Chronic exposure to substances like the pesticide rotenone may contribute to
the development of Parkinson’s disease, say neurologists from the United
States.
Dr Ranjita Betarbet and colleagues (department of neurology, Emory university,
Atlanta, Georgia) gave rats continuous intravenous infusions of rotenone for
up to five weeks.
The rats developed symptoms characteristic of Parkinson’s disease (PD),
such as unsteady movement, rigidity and paw shake. They also developed lesions
in the brain that resembled Lewy bodies, which are thought to be involved in
triggering the death of dopaminergic neurones.
The results lend weight to the theory that environmental toxins ingested through
diet or drinking water might contribute to the pathogenesis of PD, the authors
say.
Dr Betarbet and colleagues say that rotenone is derived from plant roots and
is used both as an insecticide in vegetable gardens and to kill fish. It is
known to be a poison that inhibits mitochondrial respiration at complex I of
the electron transport chain. Post mortem studies have shown that mitochondrial
impairment and oxidative damage are “strongly implicated” in the pathogenesis
of PD.
The severity of symptoms exhibited by the rats depended on the extent of the
Lewy body-like lesions, and symptoms persisted even after the infusions of rotenone
had been stopped (Nature Neuroscience 2000;3: 1301).

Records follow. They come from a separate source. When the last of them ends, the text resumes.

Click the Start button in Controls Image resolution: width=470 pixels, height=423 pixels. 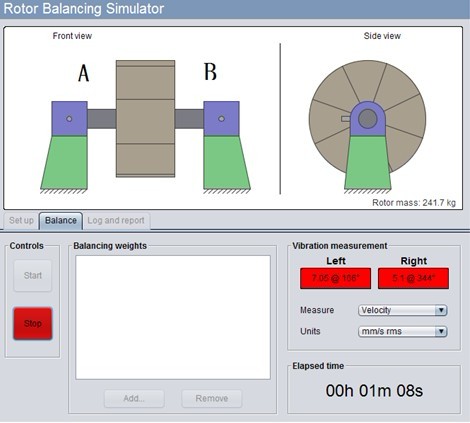click(x=33, y=276)
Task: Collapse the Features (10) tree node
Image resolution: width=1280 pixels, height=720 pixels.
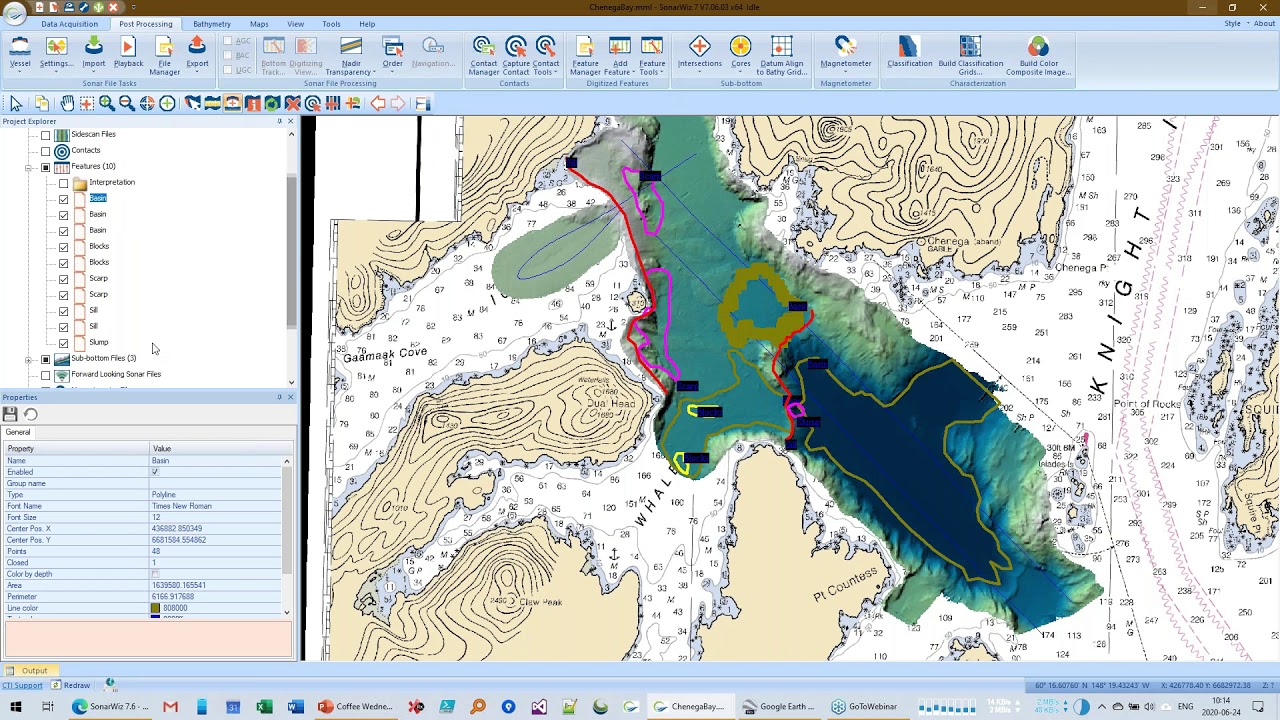Action: (29, 167)
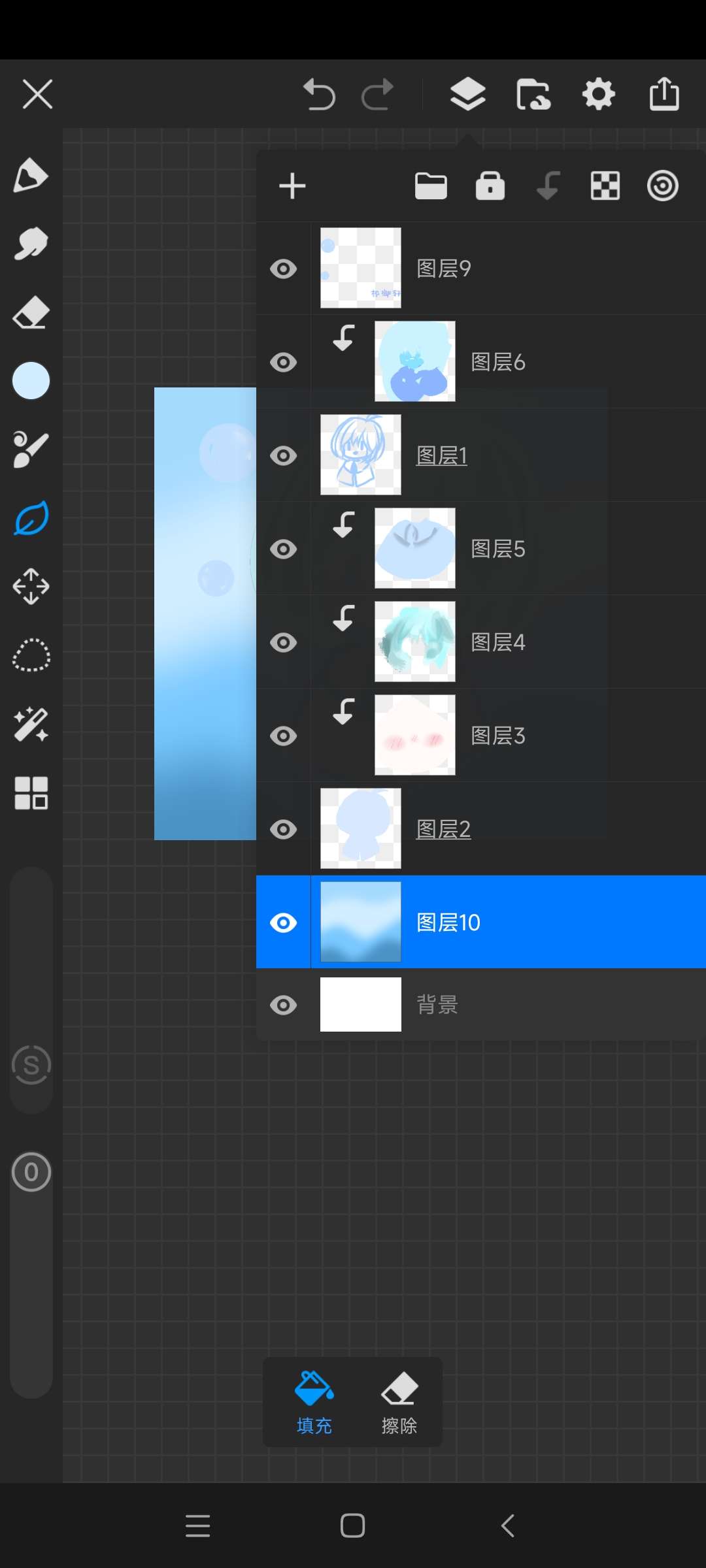The height and width of the screenshot is (1568, 706).
Task: Pick the lasso selection tool
Action: (x=31, y=655)
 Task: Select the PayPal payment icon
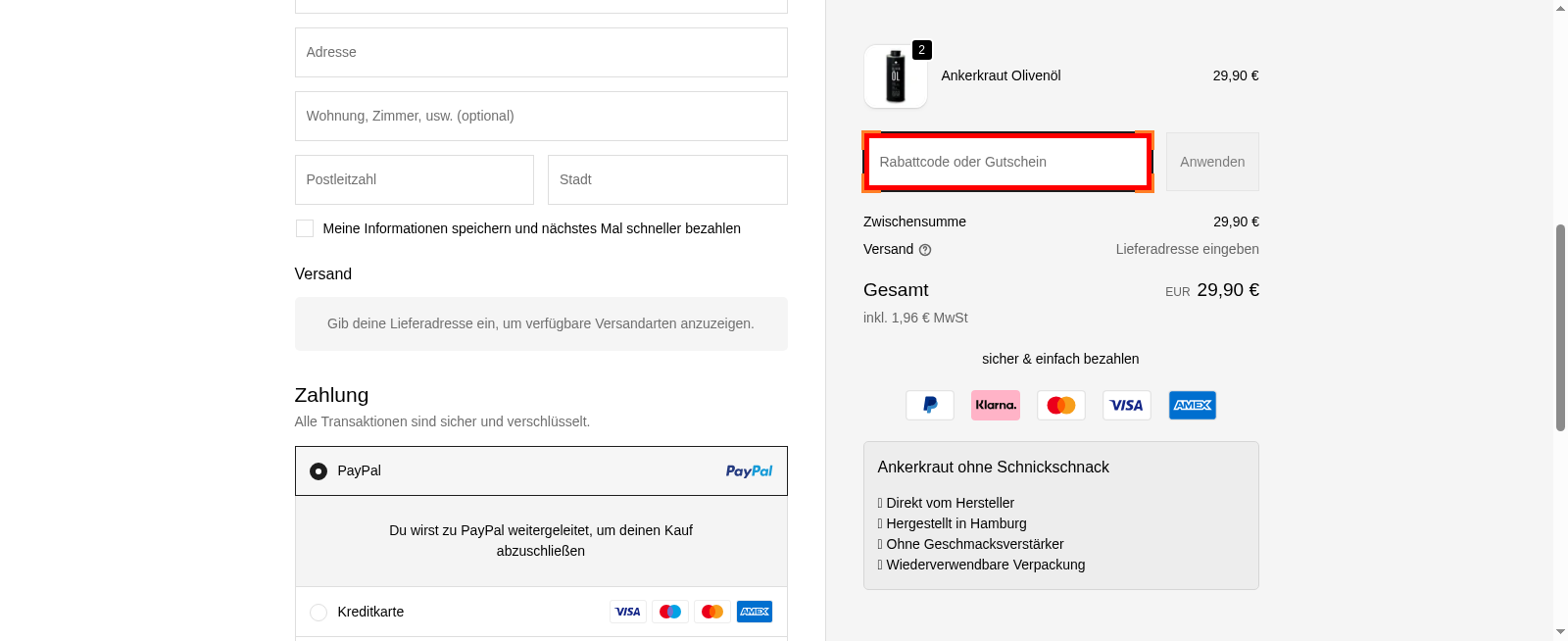tap(929, 405)
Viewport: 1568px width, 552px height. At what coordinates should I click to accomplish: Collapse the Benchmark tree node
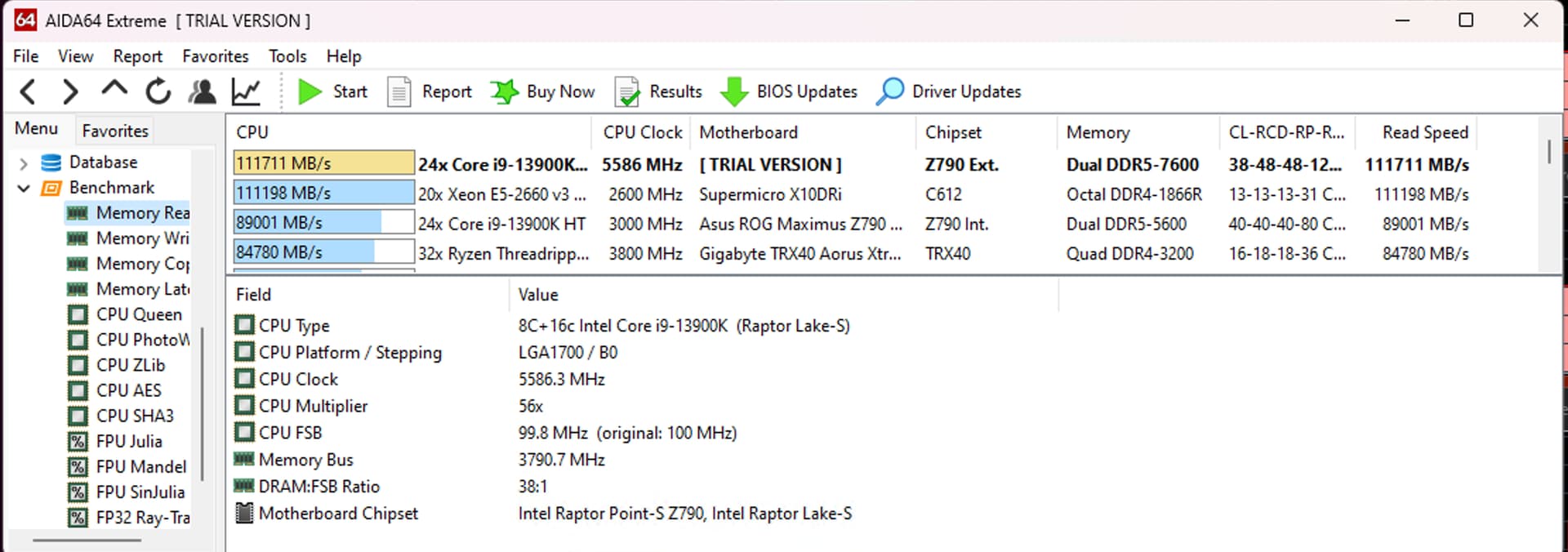24,189
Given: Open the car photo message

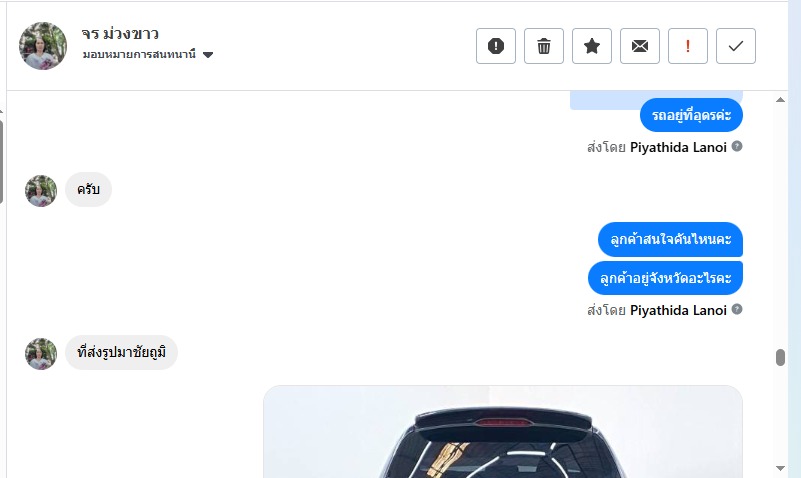Looking at the screenshot, I should (x=503, y=432).
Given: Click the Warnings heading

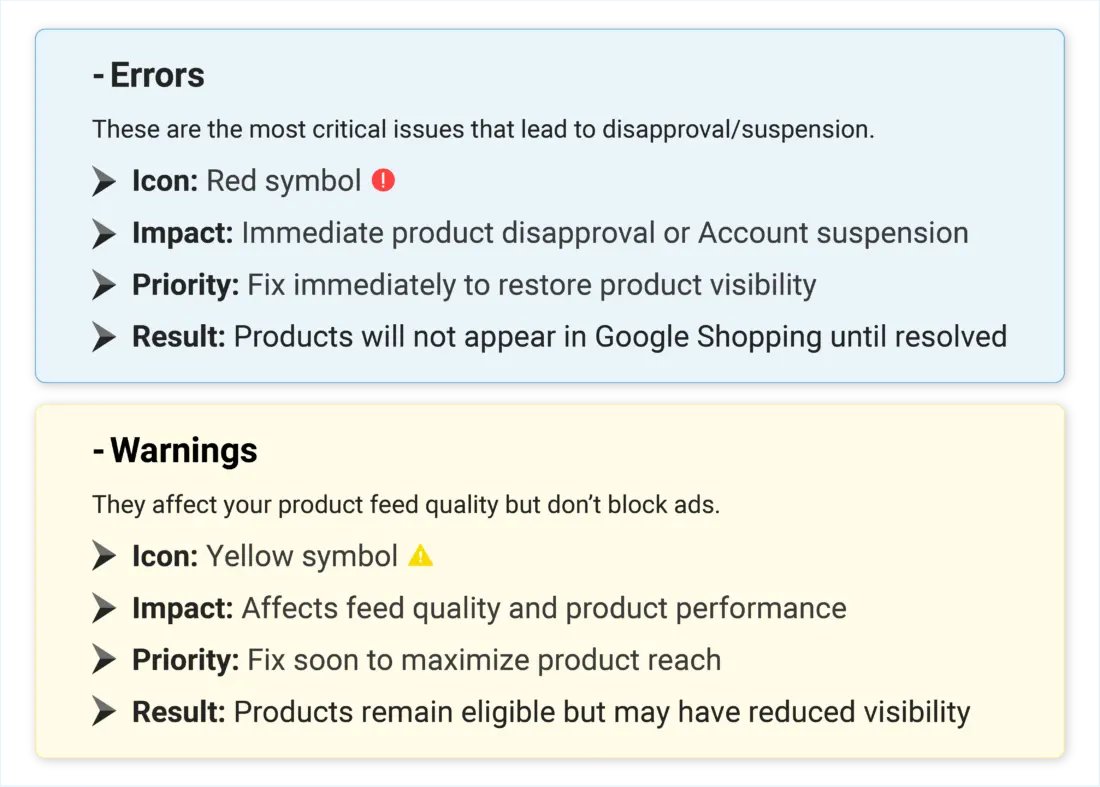Looking at the screenshot, I should pos(184,451).
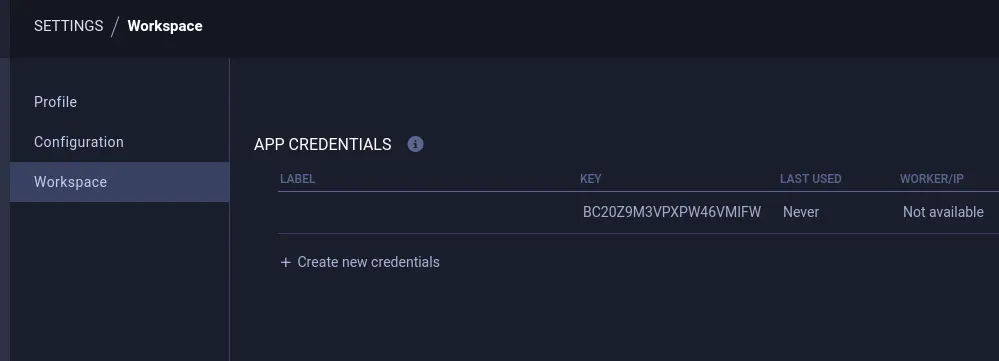Click the Not available worker value

pos(943,212)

Commenting on the findings, Drs Benoit Giasson and Virginia Lee (centre for
neurodegenerative disease research, University of Pennsylvania) say that the
results are likely to raise questions about the safety of rotenone, although
its contribution to the incidence of PD remains to be determined. “Although
genetic factors certainly contribute to vulnerability, the most important risk
factor for PD is age, consistent with the idea that chronic exposure to low
levels of noxious substances over time may drive a molecular chain of events
that eventually leads to PD,” they say (Nature Neuroscience 2000;3:1227).